Evergreening strategies–where pharmaceutical companies slightly change the formulation of their brand drug into “follow on” drugs by combining formulations or producing slow-release forms, for example, so that they can extend the patent–substantially contributed to an increase in overall healthcare costs in the Swiss canton of Geneva, according to a study by international researchers published in this week’s PLOS Medicine.
These findings are important as they provide further evidence that policies encouraging the prescribing of generic medicines, for example through hospital formularies, could have substantial savings on healthcare expenditure.
The researchers, led by Nathalie Vernaz from the Geneva University Hospitals, reached these conclusions by analysing the impact of eight follow-on drugs issued by hospital and community pharmacists in Geneva between 2000 and 2008.
Over the study period, the authors found that the number of patients receiving either a brand or follow-on drug increased from 56,686 patients in 2001 to 131,193 patients in 2008. The total cost for all studied drugs was €171.5 million, of which €103.2 million was for brand drugs, €41.1 million was for follow-on drugs, and €27.2 million was for generic drugs.
Based on a scenario in which all brand drugs and follow-on drugs were replaced by generics, the authors calculated that over the study period, the healthcare system could have saved €15.9 million and €14.4 million respectively.
The authors say: “Evergreening strategies have been successful in maintaining market share in Geneva, offsetting competition by generics and cost containment policies.”
They continue: “The study provides further evidence that cost-saving policies encouraging generic medicine prescriptions, which can have substantial savings for healthcare expenditures, may be offset by increased costs from follow-on drugs.”
The authors add: “Healthcare providers and policy makers should be aware of the impact of evergreening strategies.”
In an accompanying Perspective article, Aaron Kesselheim (uninvolved in the study) from the Brigham and Women’s Hospital and Harvard Medical School in Boston, USA, says: “With rigorously collected and analyzed data, the study by Vernaz and colleagues highlights an area of wasteful spending in the health care market.”
Kesselheim continues: “While their manuscript did not directly address patient outcomes, their results suggest that addressing life-cycle management through rational regulatory oversight or alterations in patent or market exclusivity laws will be an important way that policymakers can achieve cost savings without adversely affecting public health.”
Research article: “Patented Drug Extension Strategies on Healthcare Spending: A Cost-Evaluation Analysis”,
Vernaz N, Haller G, Girardin F, Huttner B, Combescure C, et al. (2013)
PLoS Med 10(6): e1001460. doi:10.1371/journal.pmed.1001460
Funding: The funding source was the University of Geneva hospitals. The funders had no role in study design, data collection and analysis, decision to publish, or preparation of the manuscript.

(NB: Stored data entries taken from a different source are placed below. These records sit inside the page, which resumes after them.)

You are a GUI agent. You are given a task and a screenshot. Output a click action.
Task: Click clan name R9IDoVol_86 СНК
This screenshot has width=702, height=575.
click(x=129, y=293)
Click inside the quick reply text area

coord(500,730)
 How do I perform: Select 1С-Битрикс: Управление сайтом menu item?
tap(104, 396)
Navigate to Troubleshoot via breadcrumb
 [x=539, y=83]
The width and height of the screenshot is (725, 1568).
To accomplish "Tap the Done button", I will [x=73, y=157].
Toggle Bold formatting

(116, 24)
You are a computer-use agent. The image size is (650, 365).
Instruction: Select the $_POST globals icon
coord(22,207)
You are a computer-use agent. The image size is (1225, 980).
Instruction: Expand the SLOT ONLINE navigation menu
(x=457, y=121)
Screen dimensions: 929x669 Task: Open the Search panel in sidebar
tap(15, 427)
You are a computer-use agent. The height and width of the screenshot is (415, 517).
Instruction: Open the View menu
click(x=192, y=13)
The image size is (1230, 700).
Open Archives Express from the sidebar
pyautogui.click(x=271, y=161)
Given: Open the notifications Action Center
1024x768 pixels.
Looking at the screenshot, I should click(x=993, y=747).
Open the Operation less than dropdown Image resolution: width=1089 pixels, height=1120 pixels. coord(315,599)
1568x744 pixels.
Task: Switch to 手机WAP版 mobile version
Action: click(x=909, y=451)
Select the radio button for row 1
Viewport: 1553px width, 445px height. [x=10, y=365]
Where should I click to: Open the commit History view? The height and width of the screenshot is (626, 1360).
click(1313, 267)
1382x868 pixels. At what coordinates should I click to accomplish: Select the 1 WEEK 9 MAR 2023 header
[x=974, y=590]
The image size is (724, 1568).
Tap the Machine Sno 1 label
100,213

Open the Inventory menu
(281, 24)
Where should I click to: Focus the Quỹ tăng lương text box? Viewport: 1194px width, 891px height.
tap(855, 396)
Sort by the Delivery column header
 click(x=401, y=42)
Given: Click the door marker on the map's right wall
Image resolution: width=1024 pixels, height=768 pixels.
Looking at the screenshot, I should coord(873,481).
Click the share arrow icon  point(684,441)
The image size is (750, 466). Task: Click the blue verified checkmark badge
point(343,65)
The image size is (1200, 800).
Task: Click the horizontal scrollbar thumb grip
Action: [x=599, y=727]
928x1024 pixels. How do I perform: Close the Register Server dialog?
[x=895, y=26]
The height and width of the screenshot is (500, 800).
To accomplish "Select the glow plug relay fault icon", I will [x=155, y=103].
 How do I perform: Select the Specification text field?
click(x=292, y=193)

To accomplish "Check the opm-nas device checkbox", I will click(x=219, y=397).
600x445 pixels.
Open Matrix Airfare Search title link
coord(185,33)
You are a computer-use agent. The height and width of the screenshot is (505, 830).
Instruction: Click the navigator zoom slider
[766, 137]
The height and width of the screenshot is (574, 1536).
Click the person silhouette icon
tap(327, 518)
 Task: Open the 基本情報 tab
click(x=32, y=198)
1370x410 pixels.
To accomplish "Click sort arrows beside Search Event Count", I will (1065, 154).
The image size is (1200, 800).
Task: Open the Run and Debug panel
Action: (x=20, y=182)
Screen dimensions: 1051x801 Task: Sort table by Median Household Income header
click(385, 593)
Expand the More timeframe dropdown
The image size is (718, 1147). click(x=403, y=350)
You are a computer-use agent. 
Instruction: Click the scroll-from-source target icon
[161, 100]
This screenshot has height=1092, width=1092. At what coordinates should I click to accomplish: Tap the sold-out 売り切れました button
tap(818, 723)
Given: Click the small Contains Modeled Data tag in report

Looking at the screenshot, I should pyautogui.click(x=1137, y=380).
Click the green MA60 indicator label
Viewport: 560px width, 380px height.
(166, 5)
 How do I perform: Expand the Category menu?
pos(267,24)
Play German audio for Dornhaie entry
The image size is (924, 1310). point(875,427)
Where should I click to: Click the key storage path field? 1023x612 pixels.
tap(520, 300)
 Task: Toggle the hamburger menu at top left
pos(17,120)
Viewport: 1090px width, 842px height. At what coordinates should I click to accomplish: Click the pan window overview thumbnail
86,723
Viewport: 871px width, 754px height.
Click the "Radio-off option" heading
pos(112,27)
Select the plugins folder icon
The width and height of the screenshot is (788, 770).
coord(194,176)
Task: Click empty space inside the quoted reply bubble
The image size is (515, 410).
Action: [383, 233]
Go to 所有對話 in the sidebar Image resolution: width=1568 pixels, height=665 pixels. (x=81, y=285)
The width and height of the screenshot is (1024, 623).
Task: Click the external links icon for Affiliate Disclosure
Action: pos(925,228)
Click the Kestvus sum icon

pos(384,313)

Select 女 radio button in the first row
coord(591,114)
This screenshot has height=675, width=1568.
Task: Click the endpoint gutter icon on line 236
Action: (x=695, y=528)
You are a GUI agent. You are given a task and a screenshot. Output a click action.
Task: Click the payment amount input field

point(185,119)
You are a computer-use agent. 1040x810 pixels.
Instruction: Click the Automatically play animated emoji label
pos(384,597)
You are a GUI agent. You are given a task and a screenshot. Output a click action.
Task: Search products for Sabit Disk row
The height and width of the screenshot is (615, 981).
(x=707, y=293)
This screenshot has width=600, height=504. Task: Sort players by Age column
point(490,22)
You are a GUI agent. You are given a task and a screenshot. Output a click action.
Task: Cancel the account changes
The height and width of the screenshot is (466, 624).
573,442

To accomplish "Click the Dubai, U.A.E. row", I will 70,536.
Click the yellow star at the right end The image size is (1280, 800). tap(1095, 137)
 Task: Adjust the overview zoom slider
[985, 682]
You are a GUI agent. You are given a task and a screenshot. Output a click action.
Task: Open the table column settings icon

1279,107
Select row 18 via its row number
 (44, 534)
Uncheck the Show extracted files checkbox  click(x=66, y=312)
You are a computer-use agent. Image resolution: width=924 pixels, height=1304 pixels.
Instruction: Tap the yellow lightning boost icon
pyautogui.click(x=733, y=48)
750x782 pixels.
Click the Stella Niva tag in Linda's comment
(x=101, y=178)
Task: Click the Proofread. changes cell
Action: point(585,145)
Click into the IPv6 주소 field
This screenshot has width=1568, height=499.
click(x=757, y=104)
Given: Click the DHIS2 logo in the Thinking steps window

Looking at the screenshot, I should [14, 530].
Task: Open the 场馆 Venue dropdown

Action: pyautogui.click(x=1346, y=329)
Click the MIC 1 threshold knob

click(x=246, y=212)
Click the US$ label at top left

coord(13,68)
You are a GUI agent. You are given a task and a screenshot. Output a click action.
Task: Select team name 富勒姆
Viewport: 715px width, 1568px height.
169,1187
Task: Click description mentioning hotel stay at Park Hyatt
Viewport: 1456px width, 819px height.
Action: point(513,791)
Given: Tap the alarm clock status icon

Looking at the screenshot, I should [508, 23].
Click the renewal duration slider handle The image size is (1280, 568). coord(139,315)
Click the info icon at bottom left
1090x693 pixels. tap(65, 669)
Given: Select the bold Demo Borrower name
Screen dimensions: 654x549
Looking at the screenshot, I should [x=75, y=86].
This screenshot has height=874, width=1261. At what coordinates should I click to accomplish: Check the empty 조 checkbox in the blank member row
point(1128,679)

Competing Interests: The authors have declared that no competing interests exist.
Funding: AK is supported by a career development award from the Agency for Healthcare Research & Quality (K08HS18465-01), and a Robert Wood Johnson Foundation Investigator Award in Health Policy Research. None of the funders played any role in the preparation of this article.
Competing Interests: AK reports serving on an external advisory board in 2012 for the non-profit group Community Catalyst related to patient education about generic drugs, and serves as a consultant to the nonprofit Alosa Foundation (not affiliated with any pharmaceutical company) in its academic detailing work, for which he receives a nominal payment. AK also reports acting as an expert witness for the law firm Hagens Berman Sobol & Shapiro on behalf of classes of individual plaintiffs and pharmaceutical wholesalers in two cases: one alleging inappropriate marketing tactics against AstraZeneca (2011-2012) and another alleging delayed bioequivalent generic drug entry against Warner Chilcott (2013). AK has received grants in 2012-2013 from the Pew Charitable Trusts relating to medical device regulation and off-label drug marketing. AK is a member of the Editorial Board of PLOS Medicine.